Heads fall off in football’s kneejerk season

So it looks like Liverpool and Manchester United will be fighting to stay in the Premier League this season. West Ham are gone already. And it’s three titles in a row for mighty Manchester City and their lovely paymasters.

That’s what football social media half suggests, anyway. Regardless of the fact that each team has played a grand total of three games, sweeping conclusions are being leapt to everywhere. Historically, we didn’t even see league tables at this point of the year (and in most years, the season was only just beginning.) We have a ridiculously compressed calendar because of a moronic, money-motivated decision to play the World Cup in Qatar in winter. Even as a fan, I wasn’t quite ready to pitch back in to the hype and madness that is the English Premier League; I am sure players used to easing their way back from the beach about now wish they were still sunbathing.

Football and social media are a terrible combination. Social media requires binary views and simplistic, tribal arguments. Football is basically built on the latter and is increasingly driven by its marketeers towards the former. Messi or Ronaldo? Gerrard or Lampard? Pep or Klopp? The pointless arguments rage to the point where the one you prefer is brilliant beyond reproach and the other a comically overrated spoofer.

Sky Sports remains the premier pusher of the Premier League. In many ways, what they do is brilliant and the likes of BT, the BBC and Johnny-come-latelys Amazon have been left in the dust. Sky has by far the best pundits – Gary Neville and Jamie Carragher remain the prime movers – but has anyone else noticed how shouty they have all become lately? Like every other broadcaster, Sky Sports knows controversy means clicks and clicks may attract new audiences.

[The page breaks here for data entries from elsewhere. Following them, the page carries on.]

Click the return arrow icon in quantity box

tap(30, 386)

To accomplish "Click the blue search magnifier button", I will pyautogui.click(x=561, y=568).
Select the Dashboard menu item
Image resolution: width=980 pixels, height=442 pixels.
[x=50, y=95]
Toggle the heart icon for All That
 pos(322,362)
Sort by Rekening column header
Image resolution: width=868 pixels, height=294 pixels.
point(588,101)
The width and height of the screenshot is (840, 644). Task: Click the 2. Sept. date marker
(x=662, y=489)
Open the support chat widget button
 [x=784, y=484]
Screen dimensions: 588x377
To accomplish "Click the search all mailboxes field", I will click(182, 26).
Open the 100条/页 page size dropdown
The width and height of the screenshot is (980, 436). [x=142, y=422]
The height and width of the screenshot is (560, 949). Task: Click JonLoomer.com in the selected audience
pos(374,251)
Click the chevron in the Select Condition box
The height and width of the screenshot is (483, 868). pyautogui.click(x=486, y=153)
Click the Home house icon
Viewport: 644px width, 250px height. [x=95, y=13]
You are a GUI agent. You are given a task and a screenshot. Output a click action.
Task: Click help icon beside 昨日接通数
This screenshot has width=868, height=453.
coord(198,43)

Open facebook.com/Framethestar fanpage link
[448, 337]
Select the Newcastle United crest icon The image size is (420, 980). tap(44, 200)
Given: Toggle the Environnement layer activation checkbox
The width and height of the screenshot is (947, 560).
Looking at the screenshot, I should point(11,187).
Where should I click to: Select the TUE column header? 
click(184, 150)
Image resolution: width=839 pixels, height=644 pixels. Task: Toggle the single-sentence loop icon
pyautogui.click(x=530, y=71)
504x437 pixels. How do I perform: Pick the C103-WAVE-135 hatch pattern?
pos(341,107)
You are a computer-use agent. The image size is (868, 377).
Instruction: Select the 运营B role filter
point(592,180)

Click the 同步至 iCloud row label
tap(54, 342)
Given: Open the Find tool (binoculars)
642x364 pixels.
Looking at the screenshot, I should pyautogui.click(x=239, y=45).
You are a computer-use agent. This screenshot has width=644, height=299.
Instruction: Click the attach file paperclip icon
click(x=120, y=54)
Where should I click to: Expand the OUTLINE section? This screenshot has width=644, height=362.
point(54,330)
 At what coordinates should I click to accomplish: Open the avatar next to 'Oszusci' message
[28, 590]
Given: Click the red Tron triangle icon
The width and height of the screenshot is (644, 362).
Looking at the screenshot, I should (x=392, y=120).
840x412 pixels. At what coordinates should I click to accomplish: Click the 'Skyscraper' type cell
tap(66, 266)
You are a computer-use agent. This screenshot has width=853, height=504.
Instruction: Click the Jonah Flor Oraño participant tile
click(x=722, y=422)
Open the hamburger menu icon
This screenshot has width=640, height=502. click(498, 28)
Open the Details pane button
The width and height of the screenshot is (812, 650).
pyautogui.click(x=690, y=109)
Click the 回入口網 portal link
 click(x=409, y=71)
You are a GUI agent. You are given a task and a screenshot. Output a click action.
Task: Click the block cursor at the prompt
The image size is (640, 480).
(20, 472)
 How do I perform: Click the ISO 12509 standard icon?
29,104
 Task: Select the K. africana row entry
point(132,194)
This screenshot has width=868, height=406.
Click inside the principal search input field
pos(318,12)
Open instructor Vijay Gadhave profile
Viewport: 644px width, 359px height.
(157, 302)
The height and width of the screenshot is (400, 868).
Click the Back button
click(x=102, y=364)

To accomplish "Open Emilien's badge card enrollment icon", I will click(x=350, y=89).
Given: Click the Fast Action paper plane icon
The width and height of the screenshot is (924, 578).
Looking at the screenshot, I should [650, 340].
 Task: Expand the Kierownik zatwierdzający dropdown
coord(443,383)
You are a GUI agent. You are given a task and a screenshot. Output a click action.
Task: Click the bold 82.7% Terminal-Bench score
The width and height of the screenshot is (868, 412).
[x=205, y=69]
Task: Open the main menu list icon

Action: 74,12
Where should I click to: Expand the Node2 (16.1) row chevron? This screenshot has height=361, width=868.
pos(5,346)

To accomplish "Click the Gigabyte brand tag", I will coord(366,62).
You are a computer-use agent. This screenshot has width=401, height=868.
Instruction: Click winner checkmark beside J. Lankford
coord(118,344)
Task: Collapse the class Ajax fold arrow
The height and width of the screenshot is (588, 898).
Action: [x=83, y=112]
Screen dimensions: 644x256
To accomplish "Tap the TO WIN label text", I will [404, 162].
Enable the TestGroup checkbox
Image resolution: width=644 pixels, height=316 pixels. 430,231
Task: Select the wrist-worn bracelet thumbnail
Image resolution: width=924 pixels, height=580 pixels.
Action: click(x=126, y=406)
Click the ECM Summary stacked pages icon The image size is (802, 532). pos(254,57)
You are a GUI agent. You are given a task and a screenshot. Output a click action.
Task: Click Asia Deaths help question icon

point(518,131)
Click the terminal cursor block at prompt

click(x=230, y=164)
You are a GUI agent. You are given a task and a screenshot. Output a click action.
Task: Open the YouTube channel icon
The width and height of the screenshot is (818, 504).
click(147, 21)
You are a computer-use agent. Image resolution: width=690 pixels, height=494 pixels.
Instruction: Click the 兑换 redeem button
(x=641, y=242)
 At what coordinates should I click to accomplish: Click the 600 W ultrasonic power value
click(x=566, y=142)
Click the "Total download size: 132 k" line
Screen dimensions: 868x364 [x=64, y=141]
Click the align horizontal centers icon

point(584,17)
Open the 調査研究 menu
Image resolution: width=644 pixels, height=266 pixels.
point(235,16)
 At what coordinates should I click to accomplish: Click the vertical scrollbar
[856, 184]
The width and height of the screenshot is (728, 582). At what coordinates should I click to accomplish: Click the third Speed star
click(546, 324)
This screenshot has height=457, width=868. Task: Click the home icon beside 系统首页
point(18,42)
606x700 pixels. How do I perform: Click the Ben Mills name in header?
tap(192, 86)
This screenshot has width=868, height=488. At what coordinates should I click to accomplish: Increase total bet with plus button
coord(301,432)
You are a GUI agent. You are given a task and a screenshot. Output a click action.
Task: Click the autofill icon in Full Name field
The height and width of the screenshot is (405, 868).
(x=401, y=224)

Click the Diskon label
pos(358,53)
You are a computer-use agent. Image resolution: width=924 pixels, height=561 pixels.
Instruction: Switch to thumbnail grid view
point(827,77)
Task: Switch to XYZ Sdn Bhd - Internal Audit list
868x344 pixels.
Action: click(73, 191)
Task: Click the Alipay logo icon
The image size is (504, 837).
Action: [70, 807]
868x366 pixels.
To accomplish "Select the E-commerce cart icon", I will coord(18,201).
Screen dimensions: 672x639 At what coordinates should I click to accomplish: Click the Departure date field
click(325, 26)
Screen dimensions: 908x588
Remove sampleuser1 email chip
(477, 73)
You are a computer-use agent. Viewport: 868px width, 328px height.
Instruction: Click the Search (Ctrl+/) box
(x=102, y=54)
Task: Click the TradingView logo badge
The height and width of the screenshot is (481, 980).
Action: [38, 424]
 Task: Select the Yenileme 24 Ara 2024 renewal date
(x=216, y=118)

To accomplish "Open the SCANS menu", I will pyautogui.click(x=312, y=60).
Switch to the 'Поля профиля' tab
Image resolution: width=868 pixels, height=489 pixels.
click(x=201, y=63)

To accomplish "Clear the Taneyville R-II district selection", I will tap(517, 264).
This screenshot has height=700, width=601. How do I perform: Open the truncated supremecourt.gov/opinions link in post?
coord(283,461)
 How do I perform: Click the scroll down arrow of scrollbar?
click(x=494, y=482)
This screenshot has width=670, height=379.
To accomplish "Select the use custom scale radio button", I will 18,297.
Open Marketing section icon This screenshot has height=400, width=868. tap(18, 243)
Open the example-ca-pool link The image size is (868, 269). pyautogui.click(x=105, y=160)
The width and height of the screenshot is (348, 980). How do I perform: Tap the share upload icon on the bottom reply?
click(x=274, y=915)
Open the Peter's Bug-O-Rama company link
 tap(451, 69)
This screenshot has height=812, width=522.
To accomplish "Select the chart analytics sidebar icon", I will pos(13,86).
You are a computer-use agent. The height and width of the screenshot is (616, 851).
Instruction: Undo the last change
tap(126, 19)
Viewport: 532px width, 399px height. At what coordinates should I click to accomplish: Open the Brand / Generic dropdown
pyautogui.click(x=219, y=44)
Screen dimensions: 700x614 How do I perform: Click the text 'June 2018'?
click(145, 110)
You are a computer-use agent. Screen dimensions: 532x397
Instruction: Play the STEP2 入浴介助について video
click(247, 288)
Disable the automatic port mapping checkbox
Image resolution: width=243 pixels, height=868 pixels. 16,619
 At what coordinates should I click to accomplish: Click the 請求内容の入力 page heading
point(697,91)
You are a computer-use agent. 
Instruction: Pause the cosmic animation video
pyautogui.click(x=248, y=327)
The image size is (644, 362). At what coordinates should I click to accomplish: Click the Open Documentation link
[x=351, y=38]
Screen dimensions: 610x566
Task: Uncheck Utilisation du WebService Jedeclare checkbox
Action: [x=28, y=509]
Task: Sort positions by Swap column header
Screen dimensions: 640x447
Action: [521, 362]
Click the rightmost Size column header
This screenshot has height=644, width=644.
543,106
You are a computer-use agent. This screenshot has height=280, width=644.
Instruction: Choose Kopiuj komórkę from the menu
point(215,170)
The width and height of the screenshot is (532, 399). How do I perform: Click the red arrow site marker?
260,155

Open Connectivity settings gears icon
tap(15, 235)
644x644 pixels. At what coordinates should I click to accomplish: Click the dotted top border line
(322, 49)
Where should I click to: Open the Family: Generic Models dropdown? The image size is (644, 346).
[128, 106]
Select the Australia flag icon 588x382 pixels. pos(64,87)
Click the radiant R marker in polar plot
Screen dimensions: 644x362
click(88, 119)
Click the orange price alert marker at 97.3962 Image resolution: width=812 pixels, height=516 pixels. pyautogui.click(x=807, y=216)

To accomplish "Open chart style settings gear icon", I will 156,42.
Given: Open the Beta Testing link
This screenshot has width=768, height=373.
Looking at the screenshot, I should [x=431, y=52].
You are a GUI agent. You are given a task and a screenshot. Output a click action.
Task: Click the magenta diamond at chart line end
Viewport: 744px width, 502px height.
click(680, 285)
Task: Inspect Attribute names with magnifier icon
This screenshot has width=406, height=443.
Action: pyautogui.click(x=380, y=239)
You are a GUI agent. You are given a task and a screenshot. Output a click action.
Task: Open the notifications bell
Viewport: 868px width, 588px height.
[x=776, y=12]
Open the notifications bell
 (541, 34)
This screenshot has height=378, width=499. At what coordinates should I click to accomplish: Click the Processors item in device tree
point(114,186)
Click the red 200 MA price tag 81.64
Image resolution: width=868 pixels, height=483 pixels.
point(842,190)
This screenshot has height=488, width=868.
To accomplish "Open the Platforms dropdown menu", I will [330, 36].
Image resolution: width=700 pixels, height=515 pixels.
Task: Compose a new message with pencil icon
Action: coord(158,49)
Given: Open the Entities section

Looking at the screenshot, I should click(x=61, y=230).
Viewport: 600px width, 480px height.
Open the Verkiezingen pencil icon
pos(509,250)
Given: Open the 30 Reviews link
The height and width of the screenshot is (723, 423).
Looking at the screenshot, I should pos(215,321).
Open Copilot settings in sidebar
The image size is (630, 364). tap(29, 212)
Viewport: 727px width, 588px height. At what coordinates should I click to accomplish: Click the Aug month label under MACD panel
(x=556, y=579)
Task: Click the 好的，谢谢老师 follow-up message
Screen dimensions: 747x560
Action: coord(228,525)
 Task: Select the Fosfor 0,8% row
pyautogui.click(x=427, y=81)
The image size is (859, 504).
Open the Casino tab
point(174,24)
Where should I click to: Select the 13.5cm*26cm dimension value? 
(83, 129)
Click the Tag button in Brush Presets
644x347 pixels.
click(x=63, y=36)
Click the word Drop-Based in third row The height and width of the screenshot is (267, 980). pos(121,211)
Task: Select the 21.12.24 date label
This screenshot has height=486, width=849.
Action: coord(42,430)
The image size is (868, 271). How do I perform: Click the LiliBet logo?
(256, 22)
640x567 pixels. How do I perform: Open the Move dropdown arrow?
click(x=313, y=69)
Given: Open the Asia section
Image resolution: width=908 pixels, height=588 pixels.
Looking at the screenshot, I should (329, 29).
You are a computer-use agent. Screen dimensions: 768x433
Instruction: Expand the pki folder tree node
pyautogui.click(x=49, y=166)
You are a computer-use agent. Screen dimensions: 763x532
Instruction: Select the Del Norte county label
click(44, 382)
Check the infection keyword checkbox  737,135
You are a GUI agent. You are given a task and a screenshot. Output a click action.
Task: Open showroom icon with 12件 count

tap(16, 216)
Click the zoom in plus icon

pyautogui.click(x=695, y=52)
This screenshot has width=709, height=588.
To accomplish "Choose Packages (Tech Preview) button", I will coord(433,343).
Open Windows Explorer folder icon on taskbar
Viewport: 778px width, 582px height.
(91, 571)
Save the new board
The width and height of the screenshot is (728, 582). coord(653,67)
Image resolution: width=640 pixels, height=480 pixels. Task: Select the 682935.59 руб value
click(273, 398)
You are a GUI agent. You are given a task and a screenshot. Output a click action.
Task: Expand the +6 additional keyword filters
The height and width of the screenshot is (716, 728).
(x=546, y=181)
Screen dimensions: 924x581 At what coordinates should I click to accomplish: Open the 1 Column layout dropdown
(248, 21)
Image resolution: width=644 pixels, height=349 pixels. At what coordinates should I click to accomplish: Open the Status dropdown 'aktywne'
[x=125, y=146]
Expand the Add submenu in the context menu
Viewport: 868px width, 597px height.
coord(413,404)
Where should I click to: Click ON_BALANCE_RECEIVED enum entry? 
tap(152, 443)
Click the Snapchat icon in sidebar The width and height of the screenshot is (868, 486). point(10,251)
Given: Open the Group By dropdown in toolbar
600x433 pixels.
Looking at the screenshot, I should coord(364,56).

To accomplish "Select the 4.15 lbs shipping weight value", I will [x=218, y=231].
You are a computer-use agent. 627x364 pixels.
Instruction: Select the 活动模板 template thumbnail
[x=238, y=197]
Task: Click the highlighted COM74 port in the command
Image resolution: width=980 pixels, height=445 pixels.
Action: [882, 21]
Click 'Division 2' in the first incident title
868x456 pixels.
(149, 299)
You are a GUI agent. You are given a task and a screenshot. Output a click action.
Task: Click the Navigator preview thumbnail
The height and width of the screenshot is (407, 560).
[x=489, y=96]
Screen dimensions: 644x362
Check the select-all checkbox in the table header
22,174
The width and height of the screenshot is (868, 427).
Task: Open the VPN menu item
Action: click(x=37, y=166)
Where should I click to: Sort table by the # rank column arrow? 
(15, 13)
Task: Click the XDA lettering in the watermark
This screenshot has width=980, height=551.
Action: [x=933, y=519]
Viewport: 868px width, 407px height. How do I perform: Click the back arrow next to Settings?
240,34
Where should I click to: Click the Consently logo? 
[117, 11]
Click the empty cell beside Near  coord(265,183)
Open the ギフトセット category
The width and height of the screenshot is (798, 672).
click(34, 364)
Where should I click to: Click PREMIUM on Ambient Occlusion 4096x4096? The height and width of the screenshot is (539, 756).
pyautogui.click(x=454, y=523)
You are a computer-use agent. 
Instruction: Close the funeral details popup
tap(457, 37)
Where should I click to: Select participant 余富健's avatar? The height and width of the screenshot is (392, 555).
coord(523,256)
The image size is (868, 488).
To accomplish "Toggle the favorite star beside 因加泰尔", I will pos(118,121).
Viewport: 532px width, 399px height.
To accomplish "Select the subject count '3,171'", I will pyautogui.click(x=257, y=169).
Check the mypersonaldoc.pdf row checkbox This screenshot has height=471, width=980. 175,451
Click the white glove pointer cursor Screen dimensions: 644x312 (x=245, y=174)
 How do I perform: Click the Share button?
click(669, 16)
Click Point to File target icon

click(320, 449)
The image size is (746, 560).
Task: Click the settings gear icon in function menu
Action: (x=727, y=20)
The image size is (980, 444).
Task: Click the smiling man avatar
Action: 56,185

So we have the bizarre spectacle of Jamie “look at me when I’m talking to you” Redknapp facing off against Gary Neville over the blame for Man United’s lost decade. We have Roy Keane rants about players being worried about their hairstyles; Graeme Souness telling Emma Carney and others it’s a “man’s game”. All this replayed for clicks and comments on socials. Everyone has to take a side: players and teams are either the best of all time or overpaid flops. This feverish hype generates your social media traffic; you can leave the tiresome “bantz” and tribalism between rival fans to raise the pitch to screeching point.

Last week, Manchester United were down and out after two games, their new manager had failed, or the owners had, or the players had, or something. Argue that out among yourselves, as loudly as possible please. This week, Manchester United beat Liverpool. Now it is Liverpool – who a matter of weeks ago were being lauded as one of the greatest teams of all time – who are in ‘crisis’. Three games, no wins. There is no way they will make up a gargantuan 7-point gap from the remaining 105 points available. Liverpool’s defeat and two draws have taken the heat off not just Man United, but also Chelsea, who slumped to a shock 3-0 at Leeds. Should Liverpool win their next game and Chelsea lose theirs, the knees will jerk towards the Blues. “Fundamental questions” will suddenly need to be asked about what has gone wrong at Stamford Bridge.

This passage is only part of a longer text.